### ABOUT THIS TASK
Retype the records below exactly as they appear, but leave out any pictures.

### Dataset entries
┄┄┄┄┄┄
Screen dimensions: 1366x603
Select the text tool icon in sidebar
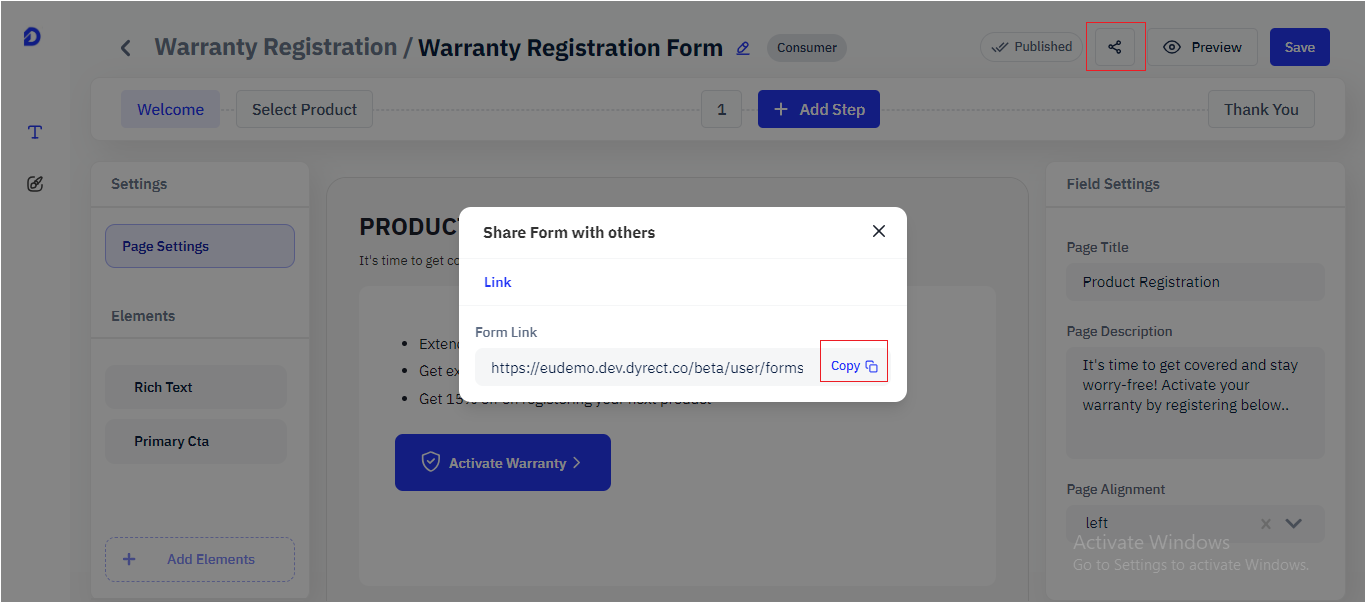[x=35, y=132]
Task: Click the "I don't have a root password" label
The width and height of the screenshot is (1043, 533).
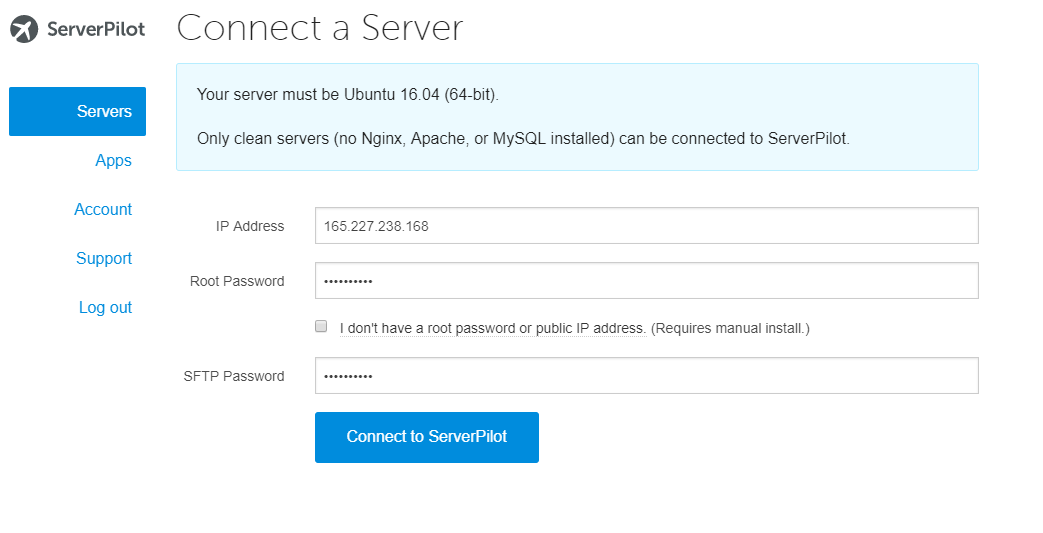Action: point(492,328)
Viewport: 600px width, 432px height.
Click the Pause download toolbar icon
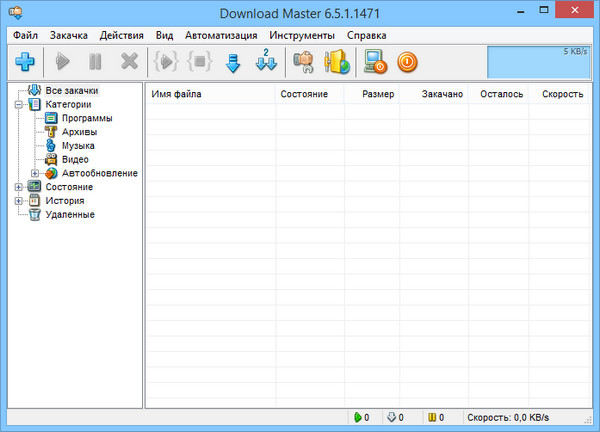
┄┄┄┄┄┄
### RESPONSE TO THIS TASK
Screen dimensions: 1366x603
Select the text tool icon in sidebar
[x=35, y=132]
Task: Click the "I don't have a root password" label
The width and height of the screenshot is (1043, 533).
Action: point(492,328)
Viewport: 600px width, 432px height.
Click the Pause download toolbar icon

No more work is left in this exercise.